Eve is passing in front of Kerbin right now, meaning a transfer window just closed and there won't be a new one for a while. So I have to transfer outside of a window - something not unusual in this career. I push solar periapsis lower than Eve, to catch up with the planet. It's quite expensive  (1310 m/s) because from Minmus I have negligible Oberth effect. Once at solar periapsis I lower apoapsis (701 m/s), arriving at Eve at solar apoapsis; this reduces intercept speed at350 m/s. Without this maneuver - if I had just lowered solar periapsis and crossed Eve orbit - I would have needed 1400 m/s to leave Minmus (would have needed a lower solar periapsis) and 1200 m/s Eve intercept, for a total of 2600 m/s; this way I need only 2350 m/s. Doesn't seem much, but the Eve mission is intended to be a multistage Eve ascent vehicle; it doesn't have much deltaV it it's got to stay whole, and it must land on Gilly before it can refuel again.

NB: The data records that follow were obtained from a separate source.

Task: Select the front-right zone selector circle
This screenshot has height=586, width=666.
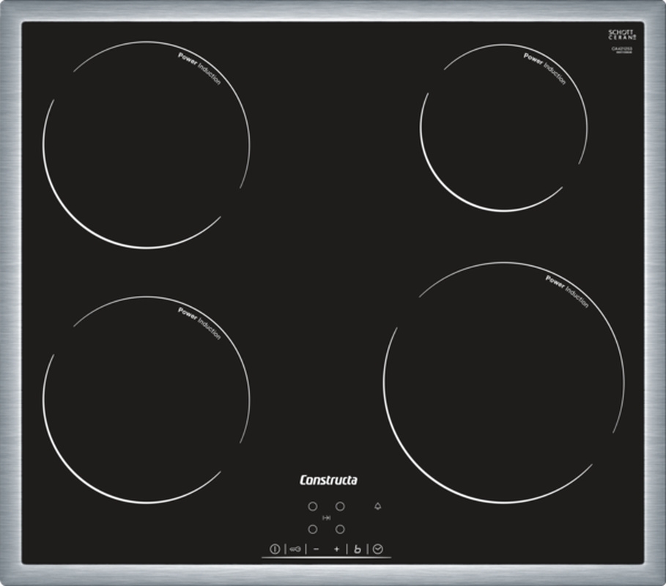Action: pos(340,528)

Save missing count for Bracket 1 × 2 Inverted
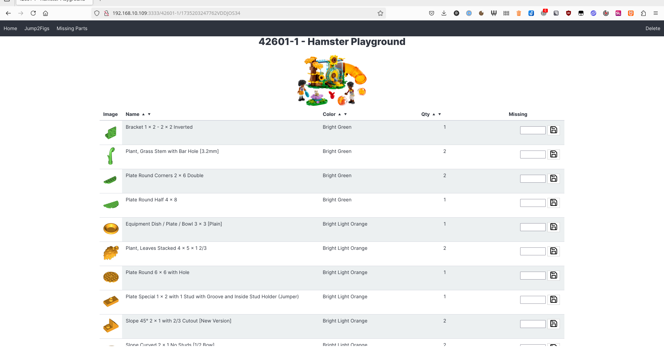click(553, 130)
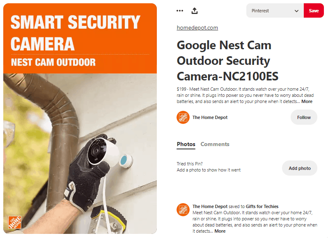
Task: Open the homedepot.com source link
Action: point(197,27)
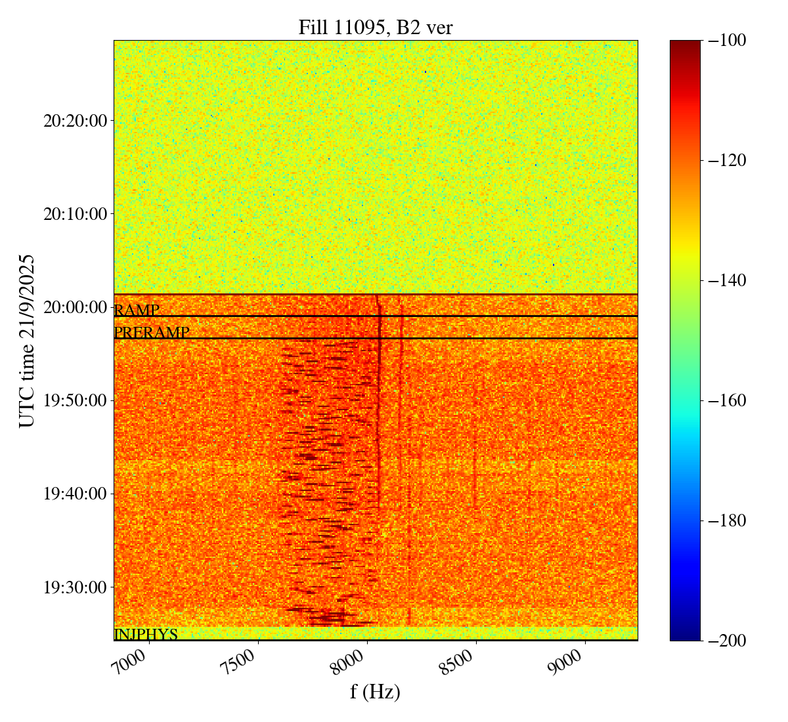Click the 19:30:00 time axis tick label
This screenshot has height=722, width=788.
click(x=75, y=587)
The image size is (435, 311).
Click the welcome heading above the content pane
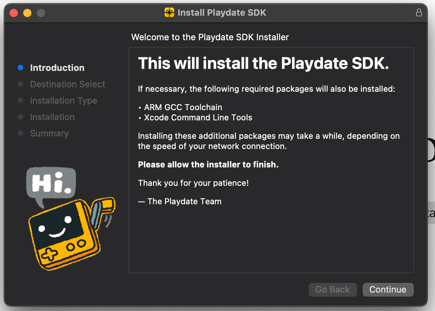[x=210, y=37]
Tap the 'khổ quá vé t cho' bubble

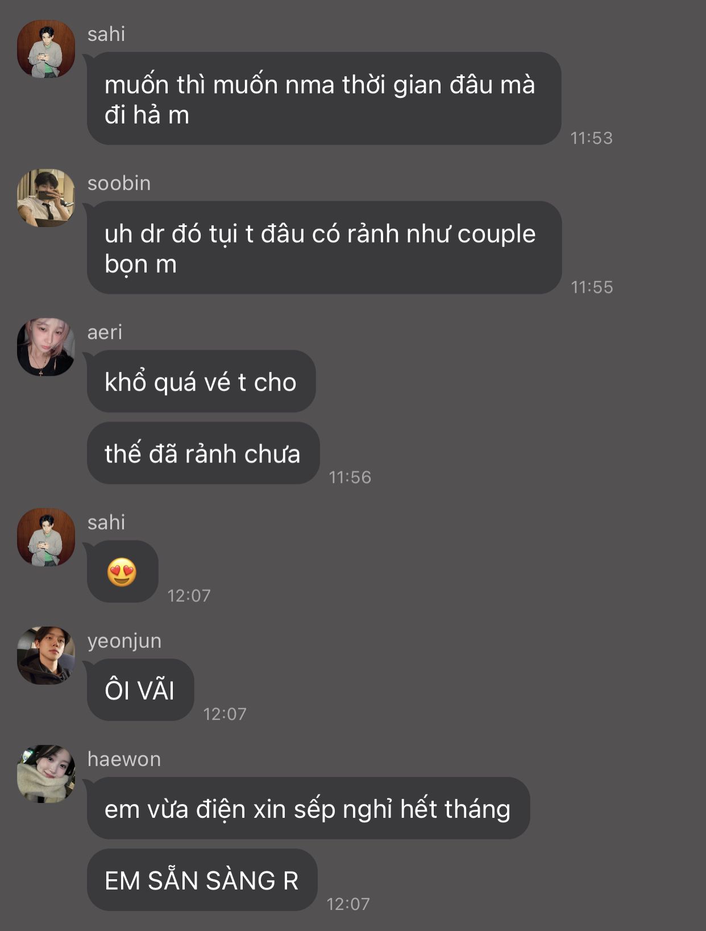tap(201, 381)
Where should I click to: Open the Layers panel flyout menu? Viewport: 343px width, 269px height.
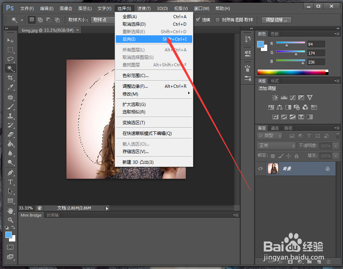(x=337, y=128)
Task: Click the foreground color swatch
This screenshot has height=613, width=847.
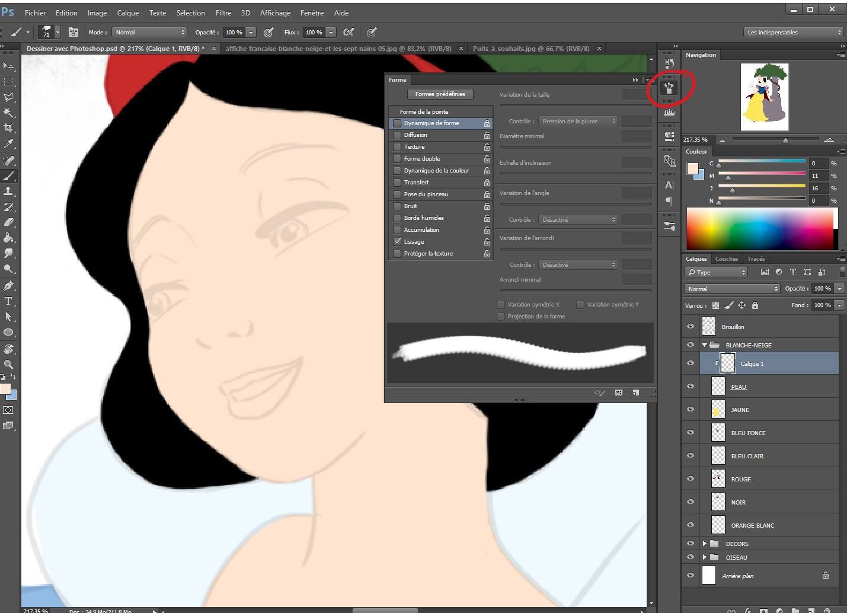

The comet catcher, instead, had to be scrapped. In part 3 I had a nice comet to reach, but after I reloaded to remake the mission, it spawned in a different - and very inconvenient - spot. You can see it on the left of the image on the previous pic. It's behind Kerbin, going slower, so to catch it I'd have to make a tour around the sun, lowering periapsis to be faster; this is what I've done for both Eeloo and Jool. However, to reach those planets I had a huge amount of deltaV. This time I have much less, and it's not enough. I also tried to see if I could get a gravity assist from Eve, but the inclination is all wrong, I'd have to make a 20 degrees plane change in low solar orbit. While I could catch that comet with some longer trajectory, I can't return it to Kerbin in two years. And no other comets spawned.

Well, the challenge didn't specify a comet, so I can skip this mission.

As for the asteroid, I have one intercepting Kerbin in day 205.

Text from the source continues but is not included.